[START OF EXERCISE INPUT]
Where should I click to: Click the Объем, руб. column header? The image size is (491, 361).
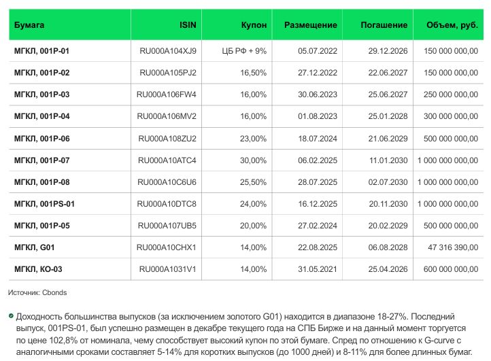tap(452, 24)
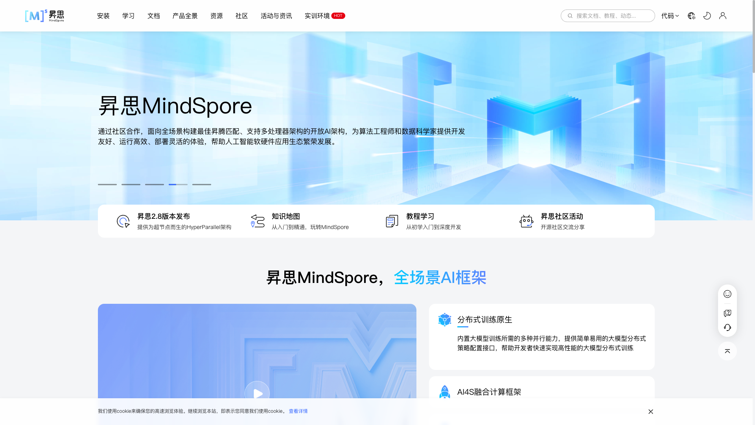
Task: Click the smiley feedback icon
Action: click(x=727, y=294)
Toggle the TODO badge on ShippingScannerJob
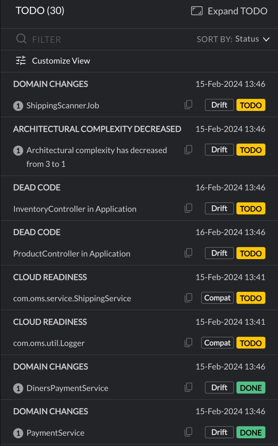Image resolution: width=278 pixels, height=446 pixels. click(251, 105)
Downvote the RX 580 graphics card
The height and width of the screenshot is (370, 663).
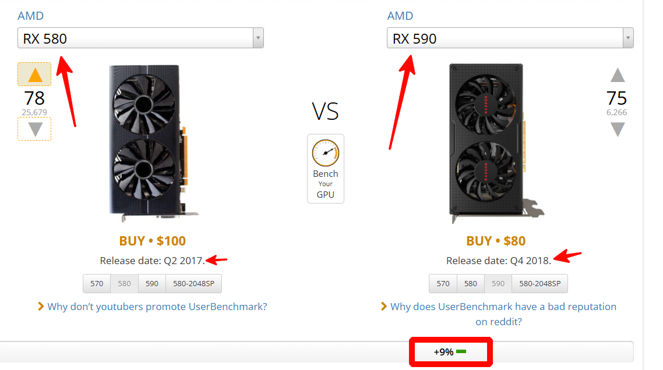[35, 129]
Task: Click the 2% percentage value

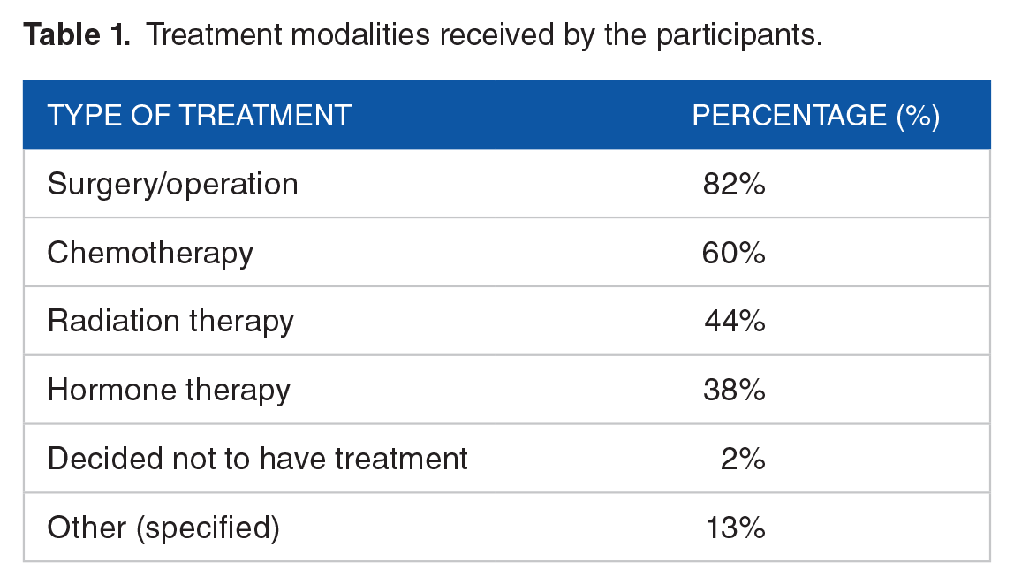Action: point(743,459)
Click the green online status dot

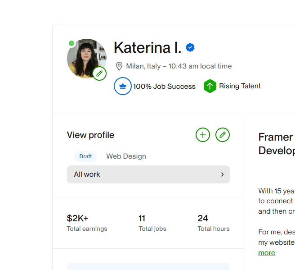(72, 43)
[END OF EXERCISE INPUT]
- STATED GOAL
Recast the entries above as a Markdown table with two columns, Row and Text, giving each nonblank line its own numbered row. Leave the pictures out.

- ANSWER
| Row | Text |
|---|---|
| 1 | Where should I click to: Click the Объем, руб. column header? The image size is (491, 361). |
| 2 | tap(452, 24) |
| 3 | Task: Click the smiley feedback icon |
| 4 | Action: click(x=727, y=294) |
| 5 | Toggle the TODO badge on ShippingScannerJob |
| 6 | Image resolution: width=278 pixels, height=446 pixels. click(251, 105) |
| 7 | Downvote the RX 580 graphics card |
| 8 | The height and width of the screenshot is (370, 663). |
| 9 | [35, 129] |
| 10 | Task: Click the 2% percentage value |
| 11 | Action: point(743,459) |
| 12 | Click the green online status dot |
| 13 | (72, 43) |